EXERCISE DIRECTIONS: Please repeat the listing word for word, from its first line through the line containing "This screenshot has", both included.
-------- GIVEN INFORMATION
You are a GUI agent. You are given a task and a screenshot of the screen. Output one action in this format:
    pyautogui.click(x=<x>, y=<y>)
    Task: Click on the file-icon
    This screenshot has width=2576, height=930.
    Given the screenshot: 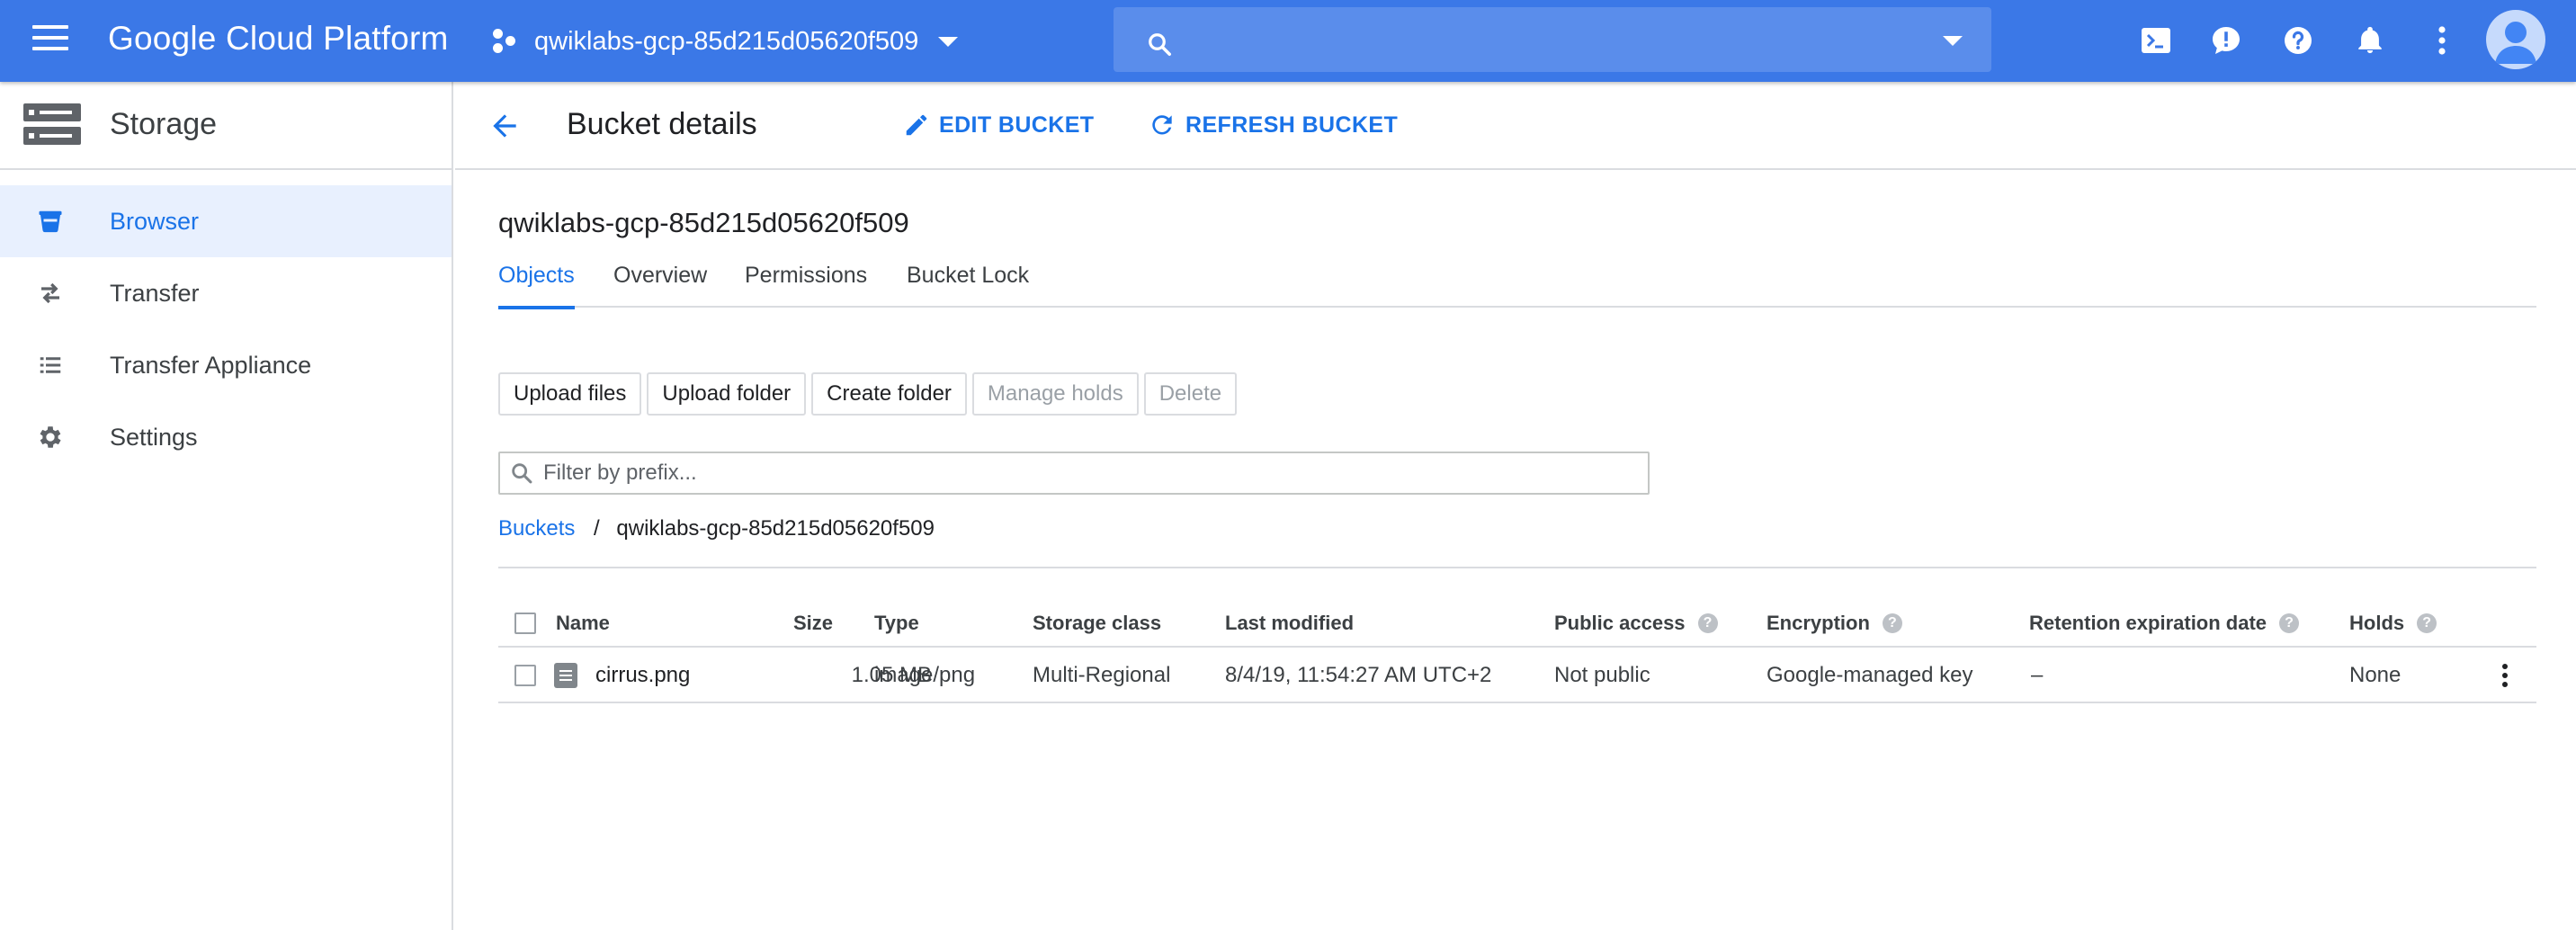 What is the action you would take?
    pyautogui.click(x=566, y=676)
----------------
EXERCISE RESULT:
You are a GUI agent. You are given a task and a screenshot of the screen. Output one action in this format:
    pyautogui.click(x=<x>, y=<y>)
    Task: Click on the file-icon
    This screenshot has width=2576, height=930.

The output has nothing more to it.